Growth-focused companies rarely get excited about sectors with slow compound annual growth rates.
When it comes to consumer lending, we still believe that financial institutions should take a hard look despite a projected 2% CAGR and tempered expectations given the market’s overall size.
With $32 billion of volume in 2023, consumer lending still offers plenty of opportunity to work with new and existing customers. This important segment of the financial services proposition set is poised for more growth in the next few years.
Now is an ideal time for banks and credit unions to take a close look at their consumer lending strategies by defining and refining the target market and channel access and by developing value propositions that align with the market’s needs and expectations.
Here’s a look at what you should be doing now to prepare for growth opportunities just around the corner.
Switching or Fine-Tuning Channels
The biggest change in recent years has been consumers’ increased reliance on social media and other digital channels to identify potential lenders. This has opened the playing field to non-traditional lenders and, in many cases, put banks and credit unions on the defensive. Yet, said institutions have the benefit of history and a strong sense of consumer trust on their side: opportunity exists to capitalize on this.
It’s safe to assume that originations made through cloud- and digital-based solutions – whether at a financial institution’s website or another digital channel – will continue to grow at above-average rates. Banks and credit unions, however, need a compelling offer in this space – retaining market share has equal importance with attracting new customers, though opportunity also exists to improve retention and provide ongoing value for existing customers.
Specific lending categories are expected to provide a significant boost. Key among these is the ongoing increase in spending on electric vehicles, as the US emulates a trend established in other countries. The timing of this opportunity will likely vary by market, but it serves as an example of various local niches that forward-thinking lenders should explore. Moreover, given recent challenges with the economic environment, customers may be more likely to renovate their homes and consolidate existing lending, offering greater opportunities for innovative products and customer retention.
The last decade has seen growth in digital channels that is yet to be fully leveraged by many lenders. Often this is driven by a reactionary or competitive need to keep pace with newer fintechs and Banking-as-a-Service (BaaS) providers, who offer agility and slick processes. Challenges with legacy technology are one such impediment for financial institutions. Arguably, a desire exists to pursue a competitive, robust digital edge for banks and credit unions. What has been lacking is effective actions and outcomes.
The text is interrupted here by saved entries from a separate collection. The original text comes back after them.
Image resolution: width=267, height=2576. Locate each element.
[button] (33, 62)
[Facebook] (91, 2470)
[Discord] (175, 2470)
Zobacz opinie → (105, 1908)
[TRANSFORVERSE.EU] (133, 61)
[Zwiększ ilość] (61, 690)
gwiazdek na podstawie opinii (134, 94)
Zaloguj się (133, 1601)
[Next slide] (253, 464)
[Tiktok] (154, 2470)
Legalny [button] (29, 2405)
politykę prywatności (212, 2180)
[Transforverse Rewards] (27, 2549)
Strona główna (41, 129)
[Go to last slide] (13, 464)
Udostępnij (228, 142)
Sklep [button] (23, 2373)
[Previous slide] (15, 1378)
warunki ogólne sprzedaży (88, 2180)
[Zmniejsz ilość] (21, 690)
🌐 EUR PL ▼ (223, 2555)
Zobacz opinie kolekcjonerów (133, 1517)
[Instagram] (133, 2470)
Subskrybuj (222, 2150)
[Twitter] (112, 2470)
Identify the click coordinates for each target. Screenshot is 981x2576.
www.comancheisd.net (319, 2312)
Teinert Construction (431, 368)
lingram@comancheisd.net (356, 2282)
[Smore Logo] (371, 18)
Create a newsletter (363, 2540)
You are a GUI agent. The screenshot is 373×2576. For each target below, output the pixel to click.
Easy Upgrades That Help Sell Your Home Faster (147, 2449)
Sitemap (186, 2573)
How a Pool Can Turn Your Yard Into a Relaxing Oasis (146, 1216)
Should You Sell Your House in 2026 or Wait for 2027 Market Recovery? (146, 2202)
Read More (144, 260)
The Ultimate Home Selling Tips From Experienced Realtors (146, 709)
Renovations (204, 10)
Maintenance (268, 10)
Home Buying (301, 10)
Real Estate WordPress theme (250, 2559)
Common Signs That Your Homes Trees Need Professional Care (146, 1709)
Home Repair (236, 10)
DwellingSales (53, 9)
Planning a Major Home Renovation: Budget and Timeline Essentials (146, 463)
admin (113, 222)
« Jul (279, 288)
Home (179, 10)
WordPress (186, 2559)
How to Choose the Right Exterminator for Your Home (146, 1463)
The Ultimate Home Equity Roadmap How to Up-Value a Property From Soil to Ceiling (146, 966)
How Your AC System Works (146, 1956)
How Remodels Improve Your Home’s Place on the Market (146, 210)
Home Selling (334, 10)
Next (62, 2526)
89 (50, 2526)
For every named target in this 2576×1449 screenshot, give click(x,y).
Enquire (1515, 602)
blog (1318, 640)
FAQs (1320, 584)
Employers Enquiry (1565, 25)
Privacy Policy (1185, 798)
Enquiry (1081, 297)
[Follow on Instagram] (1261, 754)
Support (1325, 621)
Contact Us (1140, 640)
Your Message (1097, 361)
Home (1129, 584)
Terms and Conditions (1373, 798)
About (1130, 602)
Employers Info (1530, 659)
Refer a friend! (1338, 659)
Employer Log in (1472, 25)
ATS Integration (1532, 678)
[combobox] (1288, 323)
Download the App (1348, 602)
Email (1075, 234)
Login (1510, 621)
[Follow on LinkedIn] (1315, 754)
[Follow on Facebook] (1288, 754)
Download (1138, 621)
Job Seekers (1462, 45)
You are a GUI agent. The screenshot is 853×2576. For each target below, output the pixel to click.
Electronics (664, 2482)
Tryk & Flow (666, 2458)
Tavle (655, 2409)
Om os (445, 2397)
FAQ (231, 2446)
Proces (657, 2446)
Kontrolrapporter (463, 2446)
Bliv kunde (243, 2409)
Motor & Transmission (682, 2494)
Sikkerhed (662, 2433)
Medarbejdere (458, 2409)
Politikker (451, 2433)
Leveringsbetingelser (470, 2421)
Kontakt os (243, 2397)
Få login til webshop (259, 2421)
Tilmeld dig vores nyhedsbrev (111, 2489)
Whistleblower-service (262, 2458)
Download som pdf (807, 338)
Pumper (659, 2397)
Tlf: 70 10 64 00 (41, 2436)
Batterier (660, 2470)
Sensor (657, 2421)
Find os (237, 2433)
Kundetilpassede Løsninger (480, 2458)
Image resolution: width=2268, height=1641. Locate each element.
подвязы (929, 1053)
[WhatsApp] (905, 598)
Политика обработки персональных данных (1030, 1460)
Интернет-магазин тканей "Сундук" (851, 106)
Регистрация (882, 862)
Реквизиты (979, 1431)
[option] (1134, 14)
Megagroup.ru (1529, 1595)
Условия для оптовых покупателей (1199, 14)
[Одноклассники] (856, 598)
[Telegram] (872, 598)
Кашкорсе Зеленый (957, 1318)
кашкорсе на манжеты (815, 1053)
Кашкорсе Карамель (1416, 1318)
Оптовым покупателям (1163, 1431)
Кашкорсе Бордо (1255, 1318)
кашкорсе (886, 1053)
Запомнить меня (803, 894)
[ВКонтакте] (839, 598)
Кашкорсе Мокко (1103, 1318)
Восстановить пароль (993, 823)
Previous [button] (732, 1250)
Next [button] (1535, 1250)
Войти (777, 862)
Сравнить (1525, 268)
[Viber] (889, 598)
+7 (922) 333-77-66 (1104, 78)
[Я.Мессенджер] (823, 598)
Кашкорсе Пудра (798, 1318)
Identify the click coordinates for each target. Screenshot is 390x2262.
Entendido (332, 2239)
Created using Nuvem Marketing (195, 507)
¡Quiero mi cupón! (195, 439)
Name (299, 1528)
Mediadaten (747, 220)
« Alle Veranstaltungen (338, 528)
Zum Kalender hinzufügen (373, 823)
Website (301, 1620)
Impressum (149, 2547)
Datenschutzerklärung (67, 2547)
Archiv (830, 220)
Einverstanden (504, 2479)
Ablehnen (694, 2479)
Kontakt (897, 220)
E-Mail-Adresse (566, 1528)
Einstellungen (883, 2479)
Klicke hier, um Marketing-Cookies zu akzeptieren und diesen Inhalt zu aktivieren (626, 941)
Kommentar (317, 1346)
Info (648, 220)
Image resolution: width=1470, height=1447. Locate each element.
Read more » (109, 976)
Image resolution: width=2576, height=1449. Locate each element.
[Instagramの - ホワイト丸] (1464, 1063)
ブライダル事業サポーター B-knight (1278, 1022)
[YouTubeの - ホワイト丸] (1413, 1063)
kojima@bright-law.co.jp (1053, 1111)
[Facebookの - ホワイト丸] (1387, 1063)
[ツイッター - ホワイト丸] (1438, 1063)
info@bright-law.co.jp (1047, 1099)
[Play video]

Strategically, an emerging platform is beginning to materialize. Customers retain a strong bond to their incumbent financial institution, but they gravitate toward simpler, easier solutions for consumer lending – often through cellphone and tablet apps.
Much of this, though, can be put down to a fundamental lack of understanding your customer – who they are, their life stage, when and how they interact, and the likelihood of things changing.
Walking in the Customer’s Footsteps
The term “customer journey” may sound like a consulting buzzword, but it points to an essential component of any effective strategy. When was the last time you truly “walked” the customer’s path in navigating your product flow from research and discovery, decision-making to application, and on through loan execution? Was it consistent with the experience you’d expect for yourself if you weren’t intimately familiar with the process? Are you aware of the bottlenecks, multiple handoffs, and other inefficiencies users may experience along their journey? And what actions do you take when you see application abandonment rates?
Few financial institutions spend sufficient time engaging with customers (and prospects) to understand what they truly want from the banking experience. Knowing why they chose to bank with you – and whether they would do so again – can provide invaluable competitive intelligence and critical input for crafting an effective strategy. Furthermore, when was the last time you ‘mystery shopped’ your nearest competition?
Every organization stands to benefit from process improvement. I’ve yet to see a compelling reason for maintaining the status quo. In making changes, though, it’s essential to build business processes around the customer – not internal convenience or legacy habits.
The Bottom Line
Possessing a modern, customer-focused strategy, that demonstrates a fundamental understanding of your customer and target markets is a critical foundational layer to success. This will help launch a robust and relevant approach to taking advantage of market recovery to increase market share for consumer lending (as well as other key products), shaping your organization for future growth and success, while improving customer loyalty outcomes.
We’ll expand on these concepts in future blogs, offering greater detail on the key components for setting an effective strategy and realizing operational efficiencies in the process. Regulation naturally plays an unavoidable role in financial services planning, so we’ll also discuss the importance of having the right compliance mindset while making a clear-eyed assessment of one’s target market alignment.
Virtually every bank and credit union have opportunities to add revenue and manage expenses in their consumer lending strategies. We look forward to sharing more observations in the coming months.